━━━━━ Data ━━━━━
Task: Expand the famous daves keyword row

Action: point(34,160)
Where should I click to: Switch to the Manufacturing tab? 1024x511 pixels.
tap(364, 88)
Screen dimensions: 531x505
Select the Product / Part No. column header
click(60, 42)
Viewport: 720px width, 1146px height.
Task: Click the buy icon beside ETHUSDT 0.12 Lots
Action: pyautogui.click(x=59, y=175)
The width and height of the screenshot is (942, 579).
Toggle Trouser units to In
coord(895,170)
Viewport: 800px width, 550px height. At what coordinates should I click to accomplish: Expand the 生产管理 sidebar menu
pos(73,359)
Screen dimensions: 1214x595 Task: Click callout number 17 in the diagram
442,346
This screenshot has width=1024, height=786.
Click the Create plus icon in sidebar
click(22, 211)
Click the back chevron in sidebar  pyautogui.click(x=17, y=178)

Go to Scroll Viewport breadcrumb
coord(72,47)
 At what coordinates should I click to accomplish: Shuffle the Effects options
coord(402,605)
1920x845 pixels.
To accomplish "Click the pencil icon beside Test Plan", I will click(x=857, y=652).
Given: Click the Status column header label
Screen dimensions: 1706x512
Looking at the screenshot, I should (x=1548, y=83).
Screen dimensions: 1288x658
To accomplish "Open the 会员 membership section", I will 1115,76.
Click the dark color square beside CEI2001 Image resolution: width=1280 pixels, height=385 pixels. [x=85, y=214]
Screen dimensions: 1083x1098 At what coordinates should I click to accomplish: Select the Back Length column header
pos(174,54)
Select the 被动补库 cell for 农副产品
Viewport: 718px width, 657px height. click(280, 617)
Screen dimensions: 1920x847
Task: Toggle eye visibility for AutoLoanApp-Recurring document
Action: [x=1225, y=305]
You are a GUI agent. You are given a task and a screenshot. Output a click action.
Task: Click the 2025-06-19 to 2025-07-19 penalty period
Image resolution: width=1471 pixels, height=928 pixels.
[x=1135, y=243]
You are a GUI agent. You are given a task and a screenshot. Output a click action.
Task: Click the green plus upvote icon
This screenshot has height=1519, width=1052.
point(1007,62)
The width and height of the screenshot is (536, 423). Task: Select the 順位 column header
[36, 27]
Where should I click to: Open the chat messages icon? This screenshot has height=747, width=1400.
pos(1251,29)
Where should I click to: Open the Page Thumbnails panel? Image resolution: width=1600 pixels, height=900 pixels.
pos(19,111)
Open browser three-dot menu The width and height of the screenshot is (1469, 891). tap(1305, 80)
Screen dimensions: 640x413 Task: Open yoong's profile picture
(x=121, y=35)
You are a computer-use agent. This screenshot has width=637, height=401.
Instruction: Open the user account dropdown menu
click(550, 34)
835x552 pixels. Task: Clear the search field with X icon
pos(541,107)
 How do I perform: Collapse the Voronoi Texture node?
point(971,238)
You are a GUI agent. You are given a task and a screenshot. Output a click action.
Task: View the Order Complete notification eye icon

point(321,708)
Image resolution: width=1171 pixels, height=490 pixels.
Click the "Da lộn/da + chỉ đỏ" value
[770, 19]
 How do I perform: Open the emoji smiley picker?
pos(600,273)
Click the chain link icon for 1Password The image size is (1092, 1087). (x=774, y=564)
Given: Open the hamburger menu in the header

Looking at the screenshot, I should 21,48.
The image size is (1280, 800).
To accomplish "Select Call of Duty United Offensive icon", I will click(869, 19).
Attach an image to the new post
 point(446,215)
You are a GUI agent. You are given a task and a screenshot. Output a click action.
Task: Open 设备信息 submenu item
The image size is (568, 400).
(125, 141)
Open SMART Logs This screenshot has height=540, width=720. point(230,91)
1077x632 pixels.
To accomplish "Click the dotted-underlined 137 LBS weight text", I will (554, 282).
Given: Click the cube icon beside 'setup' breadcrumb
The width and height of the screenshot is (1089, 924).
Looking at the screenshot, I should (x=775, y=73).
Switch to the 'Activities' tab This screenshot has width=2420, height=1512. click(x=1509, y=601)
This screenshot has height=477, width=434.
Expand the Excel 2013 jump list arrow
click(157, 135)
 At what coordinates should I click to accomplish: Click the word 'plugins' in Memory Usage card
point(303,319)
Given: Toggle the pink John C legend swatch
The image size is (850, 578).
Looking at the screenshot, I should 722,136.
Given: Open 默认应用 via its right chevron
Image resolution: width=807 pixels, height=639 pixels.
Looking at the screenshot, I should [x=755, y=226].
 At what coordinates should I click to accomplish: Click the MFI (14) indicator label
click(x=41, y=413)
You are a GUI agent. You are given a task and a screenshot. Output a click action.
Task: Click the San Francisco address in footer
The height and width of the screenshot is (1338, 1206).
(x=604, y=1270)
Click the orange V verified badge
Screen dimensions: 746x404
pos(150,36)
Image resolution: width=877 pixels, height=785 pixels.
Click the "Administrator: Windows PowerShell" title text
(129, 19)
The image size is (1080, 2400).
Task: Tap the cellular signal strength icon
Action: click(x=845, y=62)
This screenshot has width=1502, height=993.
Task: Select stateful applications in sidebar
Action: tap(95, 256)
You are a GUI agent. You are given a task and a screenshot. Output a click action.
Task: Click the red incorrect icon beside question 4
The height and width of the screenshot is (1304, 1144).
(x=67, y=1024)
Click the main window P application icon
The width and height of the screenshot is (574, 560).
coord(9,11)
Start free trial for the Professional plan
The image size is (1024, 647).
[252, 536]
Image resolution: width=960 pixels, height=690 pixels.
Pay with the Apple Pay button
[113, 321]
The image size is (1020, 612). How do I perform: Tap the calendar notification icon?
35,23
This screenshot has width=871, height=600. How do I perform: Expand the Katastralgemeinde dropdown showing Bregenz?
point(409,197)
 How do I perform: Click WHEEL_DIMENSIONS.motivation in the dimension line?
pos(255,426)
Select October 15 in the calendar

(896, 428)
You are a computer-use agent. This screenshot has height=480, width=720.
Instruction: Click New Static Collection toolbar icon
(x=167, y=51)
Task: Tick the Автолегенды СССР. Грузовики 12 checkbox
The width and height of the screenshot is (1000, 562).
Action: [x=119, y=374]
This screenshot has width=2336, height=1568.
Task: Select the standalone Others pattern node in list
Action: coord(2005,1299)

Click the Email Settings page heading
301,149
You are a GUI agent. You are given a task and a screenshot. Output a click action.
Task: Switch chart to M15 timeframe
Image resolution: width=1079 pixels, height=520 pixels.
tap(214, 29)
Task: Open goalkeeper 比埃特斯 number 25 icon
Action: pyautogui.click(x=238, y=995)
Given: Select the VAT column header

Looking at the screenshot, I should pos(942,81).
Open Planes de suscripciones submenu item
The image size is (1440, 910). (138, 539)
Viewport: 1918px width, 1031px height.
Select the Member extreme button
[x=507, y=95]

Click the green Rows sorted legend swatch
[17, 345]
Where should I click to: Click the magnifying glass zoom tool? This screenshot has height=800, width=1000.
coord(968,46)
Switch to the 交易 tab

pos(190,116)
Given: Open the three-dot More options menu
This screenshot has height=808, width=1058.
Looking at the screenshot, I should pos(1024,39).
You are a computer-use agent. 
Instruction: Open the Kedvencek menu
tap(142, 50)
━━━━━
#### [Task goal]
Nothing but an exact transcription of the records is expected.

#### [Reply]
Task: Expand the famous daves keyword row

Action: point(34,160)
Where should I click to: Switch to the Manufacturing tab? 1024x511 pixels.
tap(364, 88)
Screen dimensions: 531x505
Select the Product / Part No. column header
click(60, 42)
Viewport: 720px width, 1146px height.
Task: Click the buy icon beside ETHUSDT 0.12 Lots
Action: pyautogui.click(x=59, y=175)
The width and height of the screenshot is (942, 579).
Toggle Trouser units to In
coord(895,170)
Viewport: 800px width, 550px height. At what coordinates should I click to accomplish: Expand the 生产管理 sidebar menu
pos(73,359)
Screen dimensions: 1214x595 Task: Click callout number 17 in the diagram
442,346
This screenshot has width=1024, height=786.
Click the Create plus icon in sidebar
click(22, 211)
Click the back chevron in sidebar  pyautogui.click(x=17, y=178)

Go to Scroll Viewport breadcrumb
coord(72,47)
 At what coordinates should I click to accomplish: Shuffle the Effects options
coord(402,605)
1920x845 pixels.
To accomplish "Click the pencil icon beside Test Plan", I will click(x=857, y=652).
Given: Click the Status column header label
Screen dimensions: 1706x512
Looking at the screenshot, I should (x=1548, y=83).
Screen dimensions: 1288x658
To accomplish "Open the 会员 membership section", I will 1115,76.
Click the dark color square beside CEI2001 Image resolution: width=1280 pixels, height=385 pixels. [x=85, y=214]
Screen dimensions: 1083x1098 At what coordinates should I click to accomplish: Select the Back Length column header
pos(174,54)
Select the 被动补库 cell for 农副产品
Viewport: 718px width, 657px height. click(280, 617)
Screen dimensions: 1920x847
Task: Toggle eye visibility for AutoLoanApp-Recurring document
Action: [x=1225, y=305]
You are a GUI agent. You are given a task and a screenshot. Output a click action.
Task: Click the 2025-06-19 to 2025-07-19 penalty period
Image resolution: width=1471 pixels, height=928 pixels.
[x=1135, y=243]
You are a GUI agent. You are given a task and a screenshot. Output a click action.
Task: Click the green plus upvote icon
This screenshot has height=1519, width=1052.
point(1007,62)
The width and height of the screenshot is (536, 423). Task: Select the 順位 column header
[36, 27]
Where should I click to: Open the chat messages icon? This screenshot has height=747, width=1400.
pos(1251,29)
Where should I click to: Open the Page Thumbnails panel? Image resolution: width=1600 pixels, height=900 pixels.
pos(19,111)
Open browser three-dot menu The width and height of the screenshot is (1469, 891). tap(1305, 80)
Screen dimensions: 640x413 Task: Open yoong's profile picture
(x=121, y=35)
You are a computer-use agent. This screenshot has width=637, height=401.
Instruction: Open the user account dropdown menu
click(550, 34)
835x552 pixels. Task: Clear the search field with X icon
pos(541,107)
 How do I perform: Collapse the Voronoi Texture node?
point(971,238)
You are a GUI agent. You are given a task and a screenshot. Output a click action.
Task: View the Order Complete notification eye icon

point(321,708)
Image resolution: width=1171 pixels, height=490 pixels.
Click the "Da lộn/da + chỉ đỏ" value
[770, 19]
 How do I perform: Open the emoji smiley picker?
pos(600,273)
Click the chain link icon for 1Password The image size is (1092, 1087). (x=774, y=564)
Given: Open the hamburger menu in the header

Looking at the screenshot, I should 21,48.
The image size is (1280, 800).
To accomplish "Select Call of Duty United Offensive icon", I will click(869, 19).
Attach an image to the new post
 point(446,215)
You are a GUI agent. You are given a task and a screenshot. Output a click action.
Task: Open 设备信息 submenu item
The image size is (568, 400).
(125, 141)
Open SMART Logs This screenshot has height=540, width=720. point(230,91)
1077x632 pixels.
To accomplish "Click the dotted-underlined 137 LBS weight text", I will (554, 282).
Given: Click the cube icon beside 'setup' breadcrumb
The width and height of the screenshot is (1089, 924).
Looking at the screenshot, I should (x=775, y=73).
Switch to the 'Activities' tab This screenshot has width=2420, height=1512. click(x=1509, y=601)
This screenshot has height=477, width=434.
Expand the Excel 2013 jump list arrow
click(157, 135)
 At what coordinates should I click to accomplish: Click the word 'plugins' in Memory Usage card
point(303,319)
Given: Toggle the pink John C legend swatch
The image size is (850, 578).
Looking at the screenshot, I should 722,136.
Given: Open 默认应用 via its right chevron
Image resolution: width=807 pixels, height=639 pixels.
Looking at the screenshot, I should [x=755, y=226].
 At what coordinates should I click to accomplish: Click the MFI (14) indicator label
click(x=41, y=413)
You are a GUI agent. You are given a task and a screenshot. Output a click action.
Task: Click the San Francisco address in footer
The height and width of the screenshot is (1338, 1206).
(x=604, y=1270)
Click the orange V verified badge
Screen dimensions: 746x404
pos(150,36)
Image resolution: width=877 pixels, height=785 pixels.
Click the "Administrator: Windows PowerShell" title text
(129, 19)
The image size is (1080, 2400).
Task: Tap the cellular signal strength icon
Action: click(x=845, y=62)
This screenshot has width=1502, height=993.
Task: Select stateful applications in sidebar
Action: tap(95, 256)
You are a GUI agent. You are given a task and a screenshot. Output a click action.
Task: Click the red incorrect icon beside question 4
The height and width of the screenshot is (1304, 1144).
(x=67, y=1024)
Click the main window P application icon
The width and height of the screenshot is (574, 560).
coord(9,11)
Start free trial for the Professional plan
The image size is (1024, 647).
[252, 536]
Image resolution: width=960 pixels, height=690 pixels.
Pay with the Apple Pay button
[113, 321]
The image size is (1020, 612). How do I perform: Tap the calendar notification icon?
35,23
This screenshot has width=871, height=600. How do I perform: Expand the Katastralgemeinde dropdown showing Bregenz?
point(409,197)
 How do I perform: Click WHEEL_DIMENSIONS.motivation in the dimension line?
pos(255,426)
Select October 15 in the calendar

(896, 428)
You are a computer-use agent. This screenshot has height=480, width=720.
Instruction: Click New Static Collection toolbar icon
(x=167, y=51)
Task: Tick the Автолегенды СССР. Грузовики 12 checkbox
The width and height of the screenshot is (1000, 562).
Action: [x=119, y=374]
This screenshot has width=2336, height=1568.
Task: Select the standalone Others pattern node in list
Action: coord(2005,1299)

Click the Email Settings page heading
301,149
You are a GUI agent. You are given a task and a screenshot. Output a click action.
Task: Switch chart to M15 timeframe
Image resolution: width=1079 pixels, height=520 pixels.
tap(214, 29)
Task: Open goalkeeper 比埃特斯 number 25 icon
Action: pyautogui.click(x=238, y=995)
Given: Select the VAT column header

Looking at the screenshot, I should pos(942,81).
Open Planes de suscripciones submenu item
The image size is (1440, 910). (138, 539)
Viewport: 1918px width, 1031px height.
Select the Member extreme button
[x=507, y=95]

Click the green Rows sorted legend swatch
[17, 345]
Where should I click to: Click the magnifying glass zoom tool? This screenshot has height=800, width=1000.
coord(968,46)
Switch to the 交易 tab

pos(190,116)
Given: Open the three-dot More options menu
This screenshot has height=808, width=1058.
Looking at the screenshot, I should pos(1024,39).
You are a computer-use agent. 
Instruction: Open the Kedvencek menu
tap(142, 50)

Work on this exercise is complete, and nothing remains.